Unleashing the True Potential of Sequence-to-Sequence Models for Sequence Tagging and Structure Parsing
This addresses the problem of efficiently generating non-sequential structures in NLP tasks for researchers and practitioners, though it is incremental as it builds on existing S2S methods.
The paper tackled the challenge of using sequence-to-sequence models for sequence tagging and structure parsing without extra parameters, by designing three lexically diverse linearization schemas and constrained decoding methods, achieving performance better than or comparable to state-of-the-art on four tasks.

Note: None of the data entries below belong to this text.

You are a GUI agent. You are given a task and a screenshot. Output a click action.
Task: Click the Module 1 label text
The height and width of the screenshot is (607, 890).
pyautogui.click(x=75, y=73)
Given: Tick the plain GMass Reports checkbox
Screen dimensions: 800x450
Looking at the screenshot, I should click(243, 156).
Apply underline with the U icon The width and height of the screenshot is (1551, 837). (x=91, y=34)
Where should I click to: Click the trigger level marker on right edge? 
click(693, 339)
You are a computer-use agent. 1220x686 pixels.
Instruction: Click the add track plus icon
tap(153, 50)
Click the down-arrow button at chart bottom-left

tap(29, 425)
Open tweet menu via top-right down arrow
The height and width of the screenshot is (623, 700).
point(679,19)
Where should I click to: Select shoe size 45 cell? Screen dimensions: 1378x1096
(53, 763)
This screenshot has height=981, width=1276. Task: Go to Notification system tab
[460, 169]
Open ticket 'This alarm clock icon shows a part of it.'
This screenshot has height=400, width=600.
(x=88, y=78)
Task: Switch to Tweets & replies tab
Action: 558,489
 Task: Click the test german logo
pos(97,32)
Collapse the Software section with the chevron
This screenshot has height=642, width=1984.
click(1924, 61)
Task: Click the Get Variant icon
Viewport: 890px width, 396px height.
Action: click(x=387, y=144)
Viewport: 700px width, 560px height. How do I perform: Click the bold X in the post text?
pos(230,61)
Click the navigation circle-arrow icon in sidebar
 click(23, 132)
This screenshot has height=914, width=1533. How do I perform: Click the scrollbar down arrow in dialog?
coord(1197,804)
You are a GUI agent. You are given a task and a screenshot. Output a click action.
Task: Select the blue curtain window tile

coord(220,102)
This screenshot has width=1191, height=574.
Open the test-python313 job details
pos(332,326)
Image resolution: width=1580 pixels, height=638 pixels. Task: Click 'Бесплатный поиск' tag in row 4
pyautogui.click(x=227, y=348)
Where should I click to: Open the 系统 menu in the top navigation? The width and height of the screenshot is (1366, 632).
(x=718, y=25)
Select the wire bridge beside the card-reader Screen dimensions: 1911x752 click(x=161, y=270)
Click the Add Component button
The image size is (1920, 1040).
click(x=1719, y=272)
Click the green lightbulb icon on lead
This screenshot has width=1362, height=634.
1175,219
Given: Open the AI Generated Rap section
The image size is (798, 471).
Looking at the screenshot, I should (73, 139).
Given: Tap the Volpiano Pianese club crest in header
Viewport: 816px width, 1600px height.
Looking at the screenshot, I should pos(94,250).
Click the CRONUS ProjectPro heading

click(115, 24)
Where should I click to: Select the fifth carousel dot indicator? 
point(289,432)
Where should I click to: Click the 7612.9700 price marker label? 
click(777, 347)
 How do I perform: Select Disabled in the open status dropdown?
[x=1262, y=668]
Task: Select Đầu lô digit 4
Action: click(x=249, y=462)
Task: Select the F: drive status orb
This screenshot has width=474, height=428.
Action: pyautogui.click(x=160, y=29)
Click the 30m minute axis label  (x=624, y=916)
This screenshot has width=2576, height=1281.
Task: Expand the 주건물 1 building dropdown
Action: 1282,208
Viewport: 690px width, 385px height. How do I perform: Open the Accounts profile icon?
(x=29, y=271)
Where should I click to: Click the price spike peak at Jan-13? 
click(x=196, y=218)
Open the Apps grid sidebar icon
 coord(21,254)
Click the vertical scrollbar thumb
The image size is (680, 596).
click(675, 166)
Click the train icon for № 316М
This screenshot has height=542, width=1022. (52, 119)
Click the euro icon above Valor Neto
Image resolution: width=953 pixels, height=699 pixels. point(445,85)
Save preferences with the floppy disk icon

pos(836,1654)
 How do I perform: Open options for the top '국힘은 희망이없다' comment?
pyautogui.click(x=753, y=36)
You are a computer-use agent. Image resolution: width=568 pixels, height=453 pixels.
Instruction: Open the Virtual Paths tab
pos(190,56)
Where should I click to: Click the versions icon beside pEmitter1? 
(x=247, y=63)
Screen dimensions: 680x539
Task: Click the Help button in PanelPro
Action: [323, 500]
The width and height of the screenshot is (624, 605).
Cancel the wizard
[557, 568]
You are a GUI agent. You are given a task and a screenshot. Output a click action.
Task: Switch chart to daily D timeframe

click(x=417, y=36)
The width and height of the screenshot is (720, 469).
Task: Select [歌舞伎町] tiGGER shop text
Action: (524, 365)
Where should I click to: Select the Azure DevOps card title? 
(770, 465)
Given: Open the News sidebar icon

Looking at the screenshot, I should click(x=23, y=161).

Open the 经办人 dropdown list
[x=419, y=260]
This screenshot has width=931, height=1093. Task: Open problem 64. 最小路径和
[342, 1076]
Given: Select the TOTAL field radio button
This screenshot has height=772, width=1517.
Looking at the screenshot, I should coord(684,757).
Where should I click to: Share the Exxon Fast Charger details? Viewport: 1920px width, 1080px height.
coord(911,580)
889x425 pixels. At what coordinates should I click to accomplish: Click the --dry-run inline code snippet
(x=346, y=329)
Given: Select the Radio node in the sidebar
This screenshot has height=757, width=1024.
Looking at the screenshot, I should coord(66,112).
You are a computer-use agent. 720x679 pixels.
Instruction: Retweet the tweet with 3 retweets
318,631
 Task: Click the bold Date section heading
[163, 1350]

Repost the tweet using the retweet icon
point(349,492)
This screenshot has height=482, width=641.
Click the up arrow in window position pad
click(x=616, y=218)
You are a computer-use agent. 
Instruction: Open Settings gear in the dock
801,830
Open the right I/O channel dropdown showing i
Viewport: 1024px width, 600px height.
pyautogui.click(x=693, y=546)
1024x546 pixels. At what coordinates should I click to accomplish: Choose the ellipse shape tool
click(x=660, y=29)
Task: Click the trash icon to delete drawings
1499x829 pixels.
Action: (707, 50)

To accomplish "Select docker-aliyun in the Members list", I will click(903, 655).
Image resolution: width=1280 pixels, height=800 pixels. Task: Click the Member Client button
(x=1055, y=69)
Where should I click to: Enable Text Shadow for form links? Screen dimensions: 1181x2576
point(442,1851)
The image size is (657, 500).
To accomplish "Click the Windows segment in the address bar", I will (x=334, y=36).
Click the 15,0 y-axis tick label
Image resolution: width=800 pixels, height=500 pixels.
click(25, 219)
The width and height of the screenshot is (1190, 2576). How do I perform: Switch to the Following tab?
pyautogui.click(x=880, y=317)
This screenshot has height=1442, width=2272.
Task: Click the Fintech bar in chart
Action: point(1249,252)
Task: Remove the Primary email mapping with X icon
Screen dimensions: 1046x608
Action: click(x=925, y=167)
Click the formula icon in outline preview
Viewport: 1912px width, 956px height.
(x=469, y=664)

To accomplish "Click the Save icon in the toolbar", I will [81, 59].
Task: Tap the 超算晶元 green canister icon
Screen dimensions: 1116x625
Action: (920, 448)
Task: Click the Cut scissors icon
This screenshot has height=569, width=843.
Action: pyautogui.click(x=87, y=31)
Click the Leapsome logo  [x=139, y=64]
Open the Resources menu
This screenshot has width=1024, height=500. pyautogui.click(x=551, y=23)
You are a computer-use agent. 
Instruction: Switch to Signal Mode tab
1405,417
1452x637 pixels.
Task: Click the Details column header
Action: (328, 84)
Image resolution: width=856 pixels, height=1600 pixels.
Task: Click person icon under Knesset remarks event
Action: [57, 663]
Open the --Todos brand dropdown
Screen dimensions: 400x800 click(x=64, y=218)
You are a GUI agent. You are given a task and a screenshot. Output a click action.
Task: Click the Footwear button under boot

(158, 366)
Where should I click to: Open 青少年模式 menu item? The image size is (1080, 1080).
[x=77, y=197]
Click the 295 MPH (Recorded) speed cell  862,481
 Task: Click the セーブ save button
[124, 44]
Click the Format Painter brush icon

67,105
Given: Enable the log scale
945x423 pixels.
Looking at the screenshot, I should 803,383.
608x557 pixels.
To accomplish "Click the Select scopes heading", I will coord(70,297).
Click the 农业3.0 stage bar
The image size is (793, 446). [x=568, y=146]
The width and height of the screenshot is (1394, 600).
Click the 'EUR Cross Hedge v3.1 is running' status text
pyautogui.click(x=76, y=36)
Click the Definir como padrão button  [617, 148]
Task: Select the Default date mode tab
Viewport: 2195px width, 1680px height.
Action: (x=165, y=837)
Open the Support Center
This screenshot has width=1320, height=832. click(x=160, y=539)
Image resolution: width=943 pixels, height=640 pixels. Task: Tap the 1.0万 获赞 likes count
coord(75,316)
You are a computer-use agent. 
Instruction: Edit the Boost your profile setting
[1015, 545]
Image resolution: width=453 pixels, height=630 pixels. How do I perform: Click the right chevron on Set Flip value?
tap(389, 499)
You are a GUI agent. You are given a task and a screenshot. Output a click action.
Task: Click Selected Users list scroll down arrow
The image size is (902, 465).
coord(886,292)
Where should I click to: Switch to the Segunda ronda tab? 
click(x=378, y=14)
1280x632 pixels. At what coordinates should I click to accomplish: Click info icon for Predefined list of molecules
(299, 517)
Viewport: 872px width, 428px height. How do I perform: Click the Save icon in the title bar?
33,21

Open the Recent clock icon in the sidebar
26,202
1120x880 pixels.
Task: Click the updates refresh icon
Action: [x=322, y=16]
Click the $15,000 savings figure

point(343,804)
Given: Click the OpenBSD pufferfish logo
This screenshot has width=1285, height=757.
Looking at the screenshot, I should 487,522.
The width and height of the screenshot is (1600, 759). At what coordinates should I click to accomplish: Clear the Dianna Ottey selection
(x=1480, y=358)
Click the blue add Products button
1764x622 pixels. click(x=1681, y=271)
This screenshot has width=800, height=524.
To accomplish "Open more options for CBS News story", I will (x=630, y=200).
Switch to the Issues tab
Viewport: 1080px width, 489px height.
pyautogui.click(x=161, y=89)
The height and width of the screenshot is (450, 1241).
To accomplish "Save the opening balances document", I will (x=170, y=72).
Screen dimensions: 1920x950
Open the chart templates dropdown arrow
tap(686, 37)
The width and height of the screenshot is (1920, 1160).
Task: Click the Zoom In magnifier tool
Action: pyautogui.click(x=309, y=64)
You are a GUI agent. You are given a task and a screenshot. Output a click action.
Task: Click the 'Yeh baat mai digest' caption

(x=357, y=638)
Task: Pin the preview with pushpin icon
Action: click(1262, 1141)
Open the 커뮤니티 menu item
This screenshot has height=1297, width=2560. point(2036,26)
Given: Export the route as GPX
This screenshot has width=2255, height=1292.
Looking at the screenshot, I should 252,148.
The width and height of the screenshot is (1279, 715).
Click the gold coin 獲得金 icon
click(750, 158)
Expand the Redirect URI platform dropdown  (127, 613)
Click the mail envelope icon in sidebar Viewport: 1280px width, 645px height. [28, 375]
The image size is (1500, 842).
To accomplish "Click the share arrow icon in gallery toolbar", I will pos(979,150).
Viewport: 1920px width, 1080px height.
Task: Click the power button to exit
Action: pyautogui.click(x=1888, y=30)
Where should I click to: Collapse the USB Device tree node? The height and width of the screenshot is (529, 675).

Sequence-to-Sequence (S2S) models have achieved remarkable success on various text generation tasks. However, learning complex structures with S2S models remains challenging as external neural modules and additional lexicons are often supplemented to predict non-textual outputs. We present a systematic study of S2S modeling using contained decoding on four core tasks: part-of-speech tagging, named entity recognition, constituency and dependency parsing, to develop efficient exploitation methods costing zero extra parameters. In particular, 3 lexically diverse linearization schemas and corresponding constrained decoding methods are designed and evaluated. Experiments show that although more lexicalized schemas yield longer output sequences that require heavier training, their sequences being closer to natural language makes them easier to learn. Moreover, S2S models using our constrained decoding outperform other S2S approaches using external resources. Our best models perform better than or comparably to the state-of-the-art for all 4 tasks, lighting a promise for S2S models to generate non-sequential structures.